Several states have already pre-filed sports betting bills for early 2019, including Kentucky, Missouri, Ohio, Tennessee and Virginia, and Eilers & Krejcik Gaming, which tracks sports betting legislation, predicts 30 states will consider legislation in the new year.
The bill would require sports wagering operators use data provided or licensed by the leagues. Legislating that could be tough as data source requirements have been challenged in court in other ways, with courts holding that fantasy sports operators aren't required to use official league data. Some leagues, like the NBA and MLB, have reached private agreements with casinos for use of data, particularly for wagers made during games on outcomes within each contest.

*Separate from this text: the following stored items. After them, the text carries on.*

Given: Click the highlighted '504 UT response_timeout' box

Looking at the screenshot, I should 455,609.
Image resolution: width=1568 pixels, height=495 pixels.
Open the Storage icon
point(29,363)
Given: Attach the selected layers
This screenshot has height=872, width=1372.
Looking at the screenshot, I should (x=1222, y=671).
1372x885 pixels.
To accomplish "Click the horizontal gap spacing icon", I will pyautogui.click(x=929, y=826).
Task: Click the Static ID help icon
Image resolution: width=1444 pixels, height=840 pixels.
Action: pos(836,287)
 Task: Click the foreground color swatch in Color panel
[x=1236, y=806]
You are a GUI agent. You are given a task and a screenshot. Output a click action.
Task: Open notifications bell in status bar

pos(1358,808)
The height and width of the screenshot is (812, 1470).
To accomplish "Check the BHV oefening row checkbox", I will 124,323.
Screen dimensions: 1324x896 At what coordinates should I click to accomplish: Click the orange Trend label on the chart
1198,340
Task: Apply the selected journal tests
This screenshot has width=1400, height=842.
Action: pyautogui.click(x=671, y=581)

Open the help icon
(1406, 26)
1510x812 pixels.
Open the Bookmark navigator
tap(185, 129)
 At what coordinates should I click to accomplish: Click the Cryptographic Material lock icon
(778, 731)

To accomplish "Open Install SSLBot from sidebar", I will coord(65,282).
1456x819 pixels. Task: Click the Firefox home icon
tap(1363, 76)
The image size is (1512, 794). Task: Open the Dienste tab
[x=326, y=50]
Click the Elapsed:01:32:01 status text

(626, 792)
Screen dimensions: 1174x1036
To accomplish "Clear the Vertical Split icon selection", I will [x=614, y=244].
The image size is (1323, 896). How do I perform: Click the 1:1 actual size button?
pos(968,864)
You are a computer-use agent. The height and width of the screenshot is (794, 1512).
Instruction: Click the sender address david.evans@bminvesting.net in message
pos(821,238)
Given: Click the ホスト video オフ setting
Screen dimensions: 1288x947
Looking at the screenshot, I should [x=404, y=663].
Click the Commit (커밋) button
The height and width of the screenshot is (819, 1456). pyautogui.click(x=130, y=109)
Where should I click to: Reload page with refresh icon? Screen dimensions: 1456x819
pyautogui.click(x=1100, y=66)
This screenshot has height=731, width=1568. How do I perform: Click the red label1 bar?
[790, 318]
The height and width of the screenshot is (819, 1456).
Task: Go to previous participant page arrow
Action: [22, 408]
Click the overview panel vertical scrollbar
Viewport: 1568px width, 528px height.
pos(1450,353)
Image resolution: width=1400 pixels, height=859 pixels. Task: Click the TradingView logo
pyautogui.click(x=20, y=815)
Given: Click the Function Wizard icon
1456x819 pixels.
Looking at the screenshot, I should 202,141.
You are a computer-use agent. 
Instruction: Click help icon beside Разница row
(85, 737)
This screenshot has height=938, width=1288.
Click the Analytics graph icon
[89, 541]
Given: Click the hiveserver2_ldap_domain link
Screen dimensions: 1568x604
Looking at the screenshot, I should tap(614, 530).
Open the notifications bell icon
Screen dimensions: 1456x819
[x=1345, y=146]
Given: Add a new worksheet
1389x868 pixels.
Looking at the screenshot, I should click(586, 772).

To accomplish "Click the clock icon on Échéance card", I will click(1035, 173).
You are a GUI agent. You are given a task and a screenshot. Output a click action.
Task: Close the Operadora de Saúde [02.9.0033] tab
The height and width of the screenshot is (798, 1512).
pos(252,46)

The federal bill also would create a National Sports Wagering Clearinghouse to receive and share sports wagering data and suspicious transaction reports among sports wagering operators, state regulators, sports organizations and federal and state law enforcement.
New Jersey's Supreme Court victory set up a patchwork of laws and rules that differ from state to state. Leagues including the NBA, NFL, MLB and NHL have sought one uniform set of rules nationwide.
The bill would allow betting on the Olympics and college sports, but would ban it on other amateur sports.
It also would establish a nationwide self-exclusion list that people with gambling problems can add their names to in order to prohibit sports betting providers from allowing them to bet, similar to state lists that casinos maintain.
It remains to be seen whether the bill has enough support in the incoming Congress to progress. The casino industry's main trade association, the American Gaming Association, called the bill "the epitome of a solution in search of a problem," adding that questions like which data should be used by companies should be worked out by the free market, not legislated by government.
But Schumer said he will push hard for the bill, noting that his political differences with Hatch indicate it is something that has support from both parties.
"No bet is ever a guaranteed win, but it's a smart bet that I will strongly advocate for this bill to move forward and that Congress will vote to pass federal legislation very soon," Schumer said.
AP sports writer Ben Nuckols in Washington contributed to this report.